The Ridley was the site of the 2010 Metro Atlantic Athletic Conference Men's and Women's Soccer Championships. Between the host school's two teams, only the men qualified. They lost to Saint Peter's College 2-1 in two overtime periods in the semifinals on November 12. Two days later, the Peacocks defeated Iona College 2-1 for the championship. Siena College won the women's title one week earlier on November 7 with a 1-0 overtime victory over Canisius College.

The Greyhounds men's lacrosse team had an 18-1 overall record en route to its first-ever national championship in 2012. Its only defeat was a 10-9 overtime decision to Johns Hopkins at the Ridley on April 28.

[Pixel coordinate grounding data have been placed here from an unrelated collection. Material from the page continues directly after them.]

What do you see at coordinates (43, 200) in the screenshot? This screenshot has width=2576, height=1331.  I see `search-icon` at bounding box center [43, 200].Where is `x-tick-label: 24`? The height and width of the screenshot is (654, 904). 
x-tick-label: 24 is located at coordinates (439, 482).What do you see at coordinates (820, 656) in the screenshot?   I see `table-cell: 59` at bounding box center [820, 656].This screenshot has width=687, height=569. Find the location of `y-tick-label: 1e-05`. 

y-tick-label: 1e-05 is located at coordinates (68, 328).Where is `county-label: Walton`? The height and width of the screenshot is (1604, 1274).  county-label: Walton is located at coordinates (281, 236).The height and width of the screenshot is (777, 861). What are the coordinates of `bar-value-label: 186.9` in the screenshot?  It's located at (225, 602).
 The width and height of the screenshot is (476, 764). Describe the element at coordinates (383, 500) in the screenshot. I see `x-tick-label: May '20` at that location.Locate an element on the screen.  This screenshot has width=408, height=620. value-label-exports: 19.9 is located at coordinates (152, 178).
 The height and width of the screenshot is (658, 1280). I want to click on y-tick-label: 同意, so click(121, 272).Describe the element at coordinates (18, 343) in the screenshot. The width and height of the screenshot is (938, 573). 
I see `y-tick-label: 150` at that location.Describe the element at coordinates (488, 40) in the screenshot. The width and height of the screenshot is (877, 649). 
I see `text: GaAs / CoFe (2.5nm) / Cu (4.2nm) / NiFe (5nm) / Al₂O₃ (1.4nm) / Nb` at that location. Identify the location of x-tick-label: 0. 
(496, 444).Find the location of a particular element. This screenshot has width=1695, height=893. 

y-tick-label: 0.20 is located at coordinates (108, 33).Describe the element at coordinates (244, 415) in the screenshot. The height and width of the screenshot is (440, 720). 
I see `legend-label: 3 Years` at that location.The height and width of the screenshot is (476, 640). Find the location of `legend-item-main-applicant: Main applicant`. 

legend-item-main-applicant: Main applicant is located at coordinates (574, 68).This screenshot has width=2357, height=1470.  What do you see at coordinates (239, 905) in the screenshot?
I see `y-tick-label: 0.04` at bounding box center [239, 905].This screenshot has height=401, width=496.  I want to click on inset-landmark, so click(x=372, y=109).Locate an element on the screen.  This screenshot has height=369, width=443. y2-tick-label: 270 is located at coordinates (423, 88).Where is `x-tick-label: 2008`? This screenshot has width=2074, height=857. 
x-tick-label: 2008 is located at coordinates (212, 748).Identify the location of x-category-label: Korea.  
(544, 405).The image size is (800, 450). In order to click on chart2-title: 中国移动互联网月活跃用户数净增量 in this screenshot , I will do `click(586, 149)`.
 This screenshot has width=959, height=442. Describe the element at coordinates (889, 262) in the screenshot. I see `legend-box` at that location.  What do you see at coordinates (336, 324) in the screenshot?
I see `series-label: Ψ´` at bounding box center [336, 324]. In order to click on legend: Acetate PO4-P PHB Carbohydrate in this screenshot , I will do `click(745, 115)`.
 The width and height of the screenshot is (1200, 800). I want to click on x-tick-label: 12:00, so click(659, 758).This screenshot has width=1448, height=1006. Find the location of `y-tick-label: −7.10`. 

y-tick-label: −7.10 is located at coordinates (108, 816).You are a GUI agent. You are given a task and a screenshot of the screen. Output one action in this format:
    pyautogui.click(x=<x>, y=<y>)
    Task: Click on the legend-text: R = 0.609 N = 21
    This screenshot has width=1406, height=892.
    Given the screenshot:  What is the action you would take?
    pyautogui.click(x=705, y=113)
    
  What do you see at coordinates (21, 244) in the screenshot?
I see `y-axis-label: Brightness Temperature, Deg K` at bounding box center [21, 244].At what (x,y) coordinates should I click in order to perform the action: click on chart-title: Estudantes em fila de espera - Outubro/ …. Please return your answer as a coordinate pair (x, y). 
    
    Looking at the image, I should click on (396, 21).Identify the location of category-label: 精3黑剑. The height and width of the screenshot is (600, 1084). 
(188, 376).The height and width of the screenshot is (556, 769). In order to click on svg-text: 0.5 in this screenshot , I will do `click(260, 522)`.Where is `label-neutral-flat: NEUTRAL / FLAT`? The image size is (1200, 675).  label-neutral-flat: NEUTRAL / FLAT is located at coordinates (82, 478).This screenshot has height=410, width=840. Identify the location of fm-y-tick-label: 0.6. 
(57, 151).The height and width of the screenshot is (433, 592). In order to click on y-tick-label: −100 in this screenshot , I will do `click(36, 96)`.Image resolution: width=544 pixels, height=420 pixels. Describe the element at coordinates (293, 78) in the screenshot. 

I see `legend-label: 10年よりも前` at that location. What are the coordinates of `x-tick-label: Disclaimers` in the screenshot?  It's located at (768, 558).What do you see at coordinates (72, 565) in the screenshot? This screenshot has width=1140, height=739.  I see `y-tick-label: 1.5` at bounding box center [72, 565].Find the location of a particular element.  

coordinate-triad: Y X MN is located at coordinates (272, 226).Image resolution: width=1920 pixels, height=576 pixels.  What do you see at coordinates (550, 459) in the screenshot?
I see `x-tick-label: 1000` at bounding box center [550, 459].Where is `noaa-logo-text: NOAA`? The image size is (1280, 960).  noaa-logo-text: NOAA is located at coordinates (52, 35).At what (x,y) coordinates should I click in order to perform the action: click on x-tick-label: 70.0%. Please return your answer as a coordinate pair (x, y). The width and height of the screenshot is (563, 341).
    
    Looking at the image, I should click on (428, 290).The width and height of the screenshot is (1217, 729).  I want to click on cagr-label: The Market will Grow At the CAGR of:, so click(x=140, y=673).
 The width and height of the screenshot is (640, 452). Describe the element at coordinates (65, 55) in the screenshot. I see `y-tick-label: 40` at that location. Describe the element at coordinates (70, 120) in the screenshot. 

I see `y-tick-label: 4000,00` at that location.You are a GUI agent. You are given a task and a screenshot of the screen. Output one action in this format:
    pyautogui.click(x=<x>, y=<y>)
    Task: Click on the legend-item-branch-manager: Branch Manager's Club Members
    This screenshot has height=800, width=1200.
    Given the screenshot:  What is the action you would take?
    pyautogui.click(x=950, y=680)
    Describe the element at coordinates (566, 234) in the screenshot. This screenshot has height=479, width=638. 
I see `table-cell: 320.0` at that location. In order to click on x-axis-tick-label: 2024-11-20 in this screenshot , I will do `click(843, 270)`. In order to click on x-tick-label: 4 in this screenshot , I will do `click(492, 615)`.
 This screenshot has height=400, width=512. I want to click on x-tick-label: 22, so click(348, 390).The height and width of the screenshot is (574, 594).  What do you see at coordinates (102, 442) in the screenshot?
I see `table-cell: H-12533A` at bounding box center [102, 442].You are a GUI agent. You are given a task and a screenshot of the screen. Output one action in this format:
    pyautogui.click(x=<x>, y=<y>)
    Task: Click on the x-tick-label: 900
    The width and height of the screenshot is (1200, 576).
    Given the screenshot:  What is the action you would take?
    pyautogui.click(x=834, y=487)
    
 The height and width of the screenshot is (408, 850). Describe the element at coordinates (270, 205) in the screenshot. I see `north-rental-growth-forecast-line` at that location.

The Baltimore Bohemians played all of its home matches during the 2013 season at the Ridley.

== Features ==
The centerpiece of the complex is J. Richard Awalt Field, named after the president of The Century Corporation who was a member of the Class of 1950 at Loyola College and a major factor in the facility's advancement. A 6,000-seat double-decked grandstand running the length of the field is situated along one side. The two decks are separated by a promenade with concession and merchandise stands, public restrooms and stairs that connect both levels. Overlooking the seating areas are press boxes and luxury suites. Eight sets of light standards, four on each side spread evenly apart, illuminate the stadium for nighttime events. A pair of video scoreboards featuring light-emitting diode technology were installed by Daktronics. The playing surface is Sportexe Momentum artificial turf.

The auxiliary practice field immediately to the south is named the Sean Lugano Memorial Field, in memory of the 1995 Loyola graduate and one-time captain of the university's men's rugby union team who died in the September 11, 2001 attacks on the World Trade Center. Lugano's family and friends raised over $1 million to name the field in his honor. It is the home of the "Loyola Rugby Football Club". The playing surface is the same as the one at Awalt Field. A seasonal Air Dome covering the field to provide indoor practice space during the winter was dedicated on January 17, 2018.

The McClure Tennis Center, which consists of eight lighted courts, opened on April 11, 2015. Financed by a $3.2 million gift from an anonymous donor, it is named for Rick McClure, the university's men's and women's tennis coach since 1979 who had been inducted in Loyola's hall of fame in November 2003.